Ive seen some things about people making their stop loss, 1:3 or 1:4 and I'm assuming they are basing it off of their profit factor.

Would it be a good idea, to lower contract size and instead widen my stop loss for a margin of error at my entries?

Side note:
Only have been trading for about 5 months now any and all information is welcomed. Also my first post here.

The way you should look at this is if you ALREADY have an EDGE is to deifine your "R" (Risk) for the trade by taking your entry minus your stoploss in ticks-size-dollars divided by a percentage of you account.

(I would never suggest going above %1 risk on account but with $2000 I might go as high as %2 if I was really confident)

Example.
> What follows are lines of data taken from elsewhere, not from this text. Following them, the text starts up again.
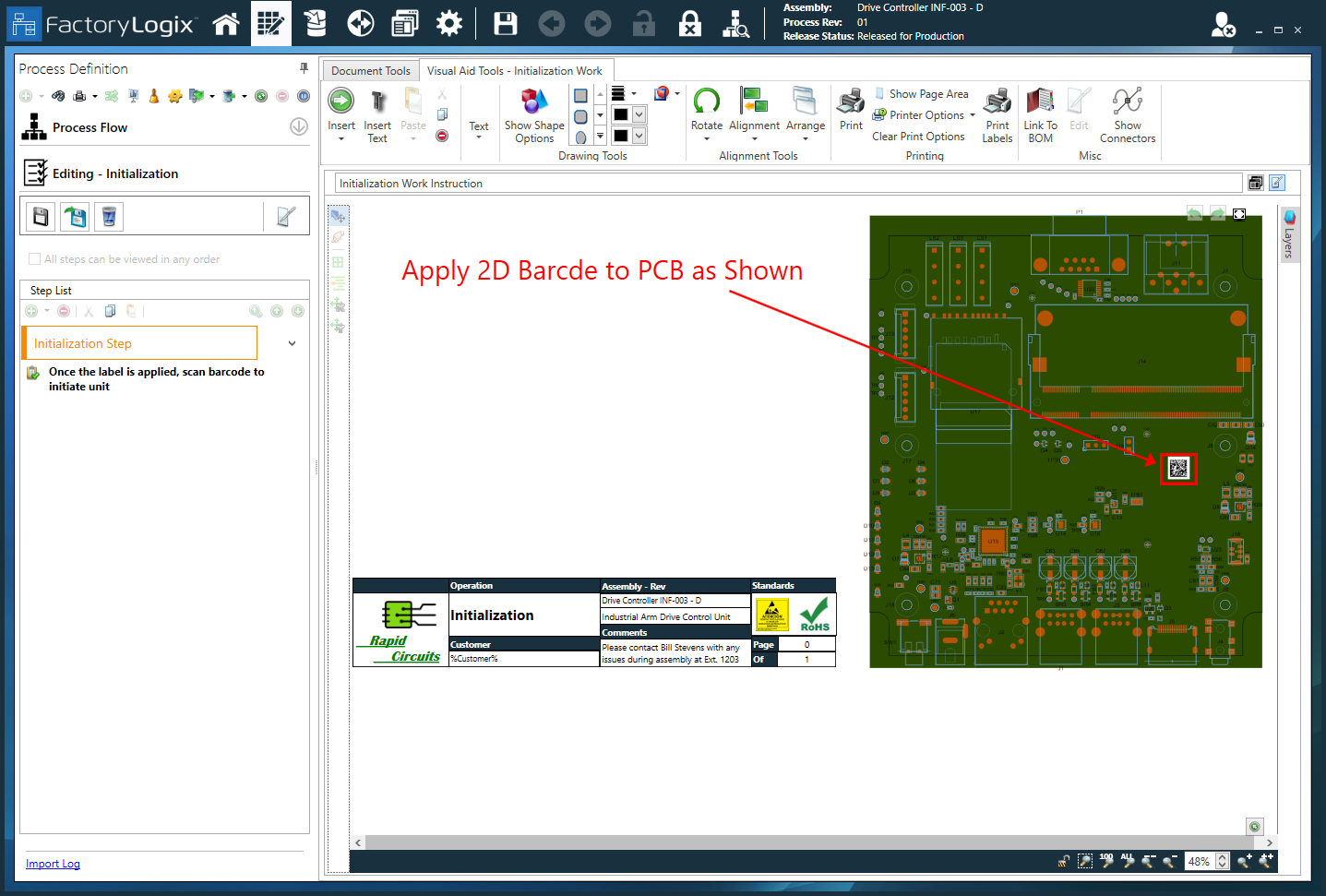1326x896 pixels.
Task: Click the Rotate tool
Action: 707,114
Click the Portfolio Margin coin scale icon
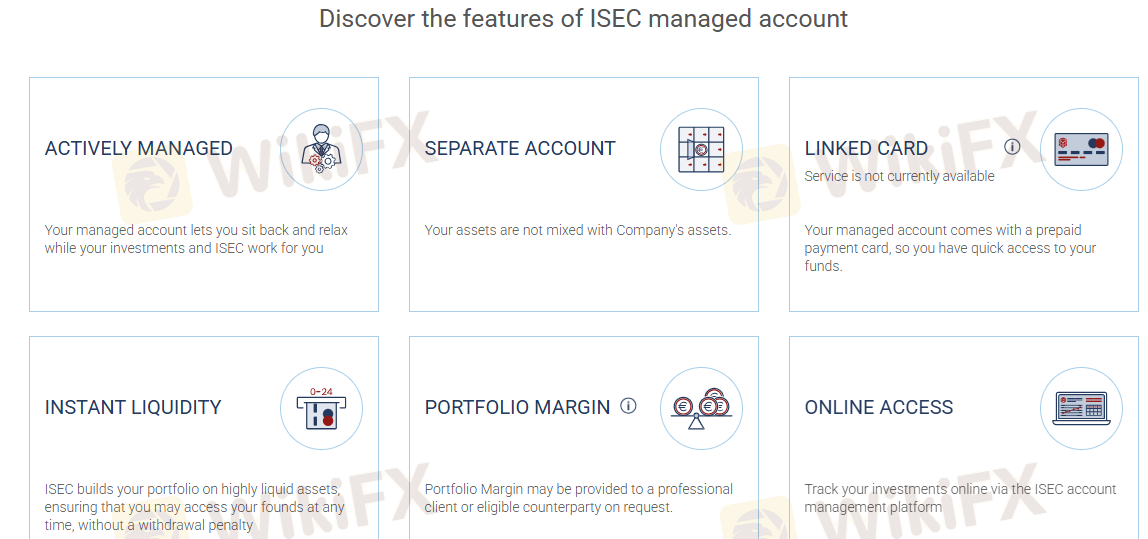This screenshot has height=539, width=1148. (701, 409)
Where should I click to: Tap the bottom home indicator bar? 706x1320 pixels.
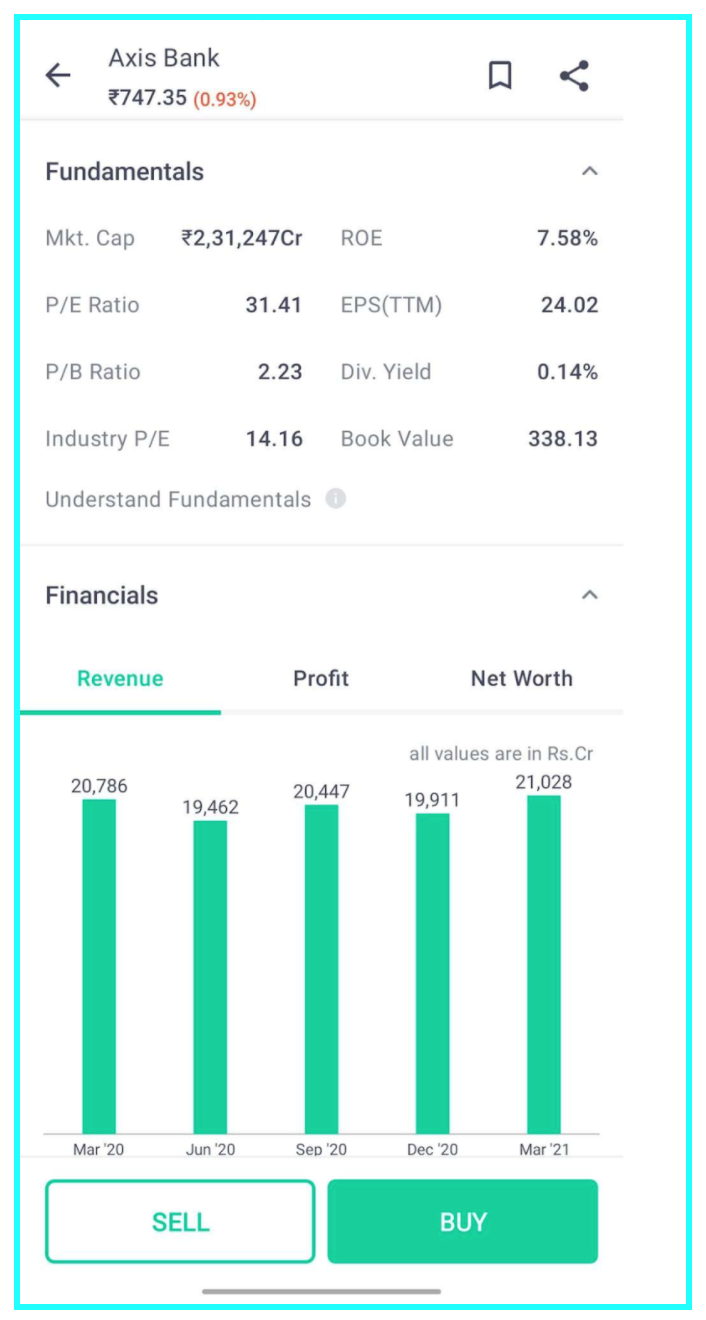pos(321,1292)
You have a $2000 account. Your stoploss is 8 ticks away. Each tick is $1.25 (micro ES in this example).

So your "R" (risk unit) on this trade is $40 and 8 ticks.

($2000 X %2 = $40) (8 ticks X $1.25 = $10) = 4 contracts.

Now you take that 4 contract loss at 8 ticks for a $40 loss or you take profits at one "R" at $40 or two "R" lets say at $80.

Your objective is to make sure you are always looking to take more than one "R" in profits but NEVER take more than a one "R" loss.

Just insert the risk management framework into your already profitable system.

If your system isn't profitable to begin with NO amount of money management will help. It might help slow the bleeding but the eventuality is the same.

Hope this helps.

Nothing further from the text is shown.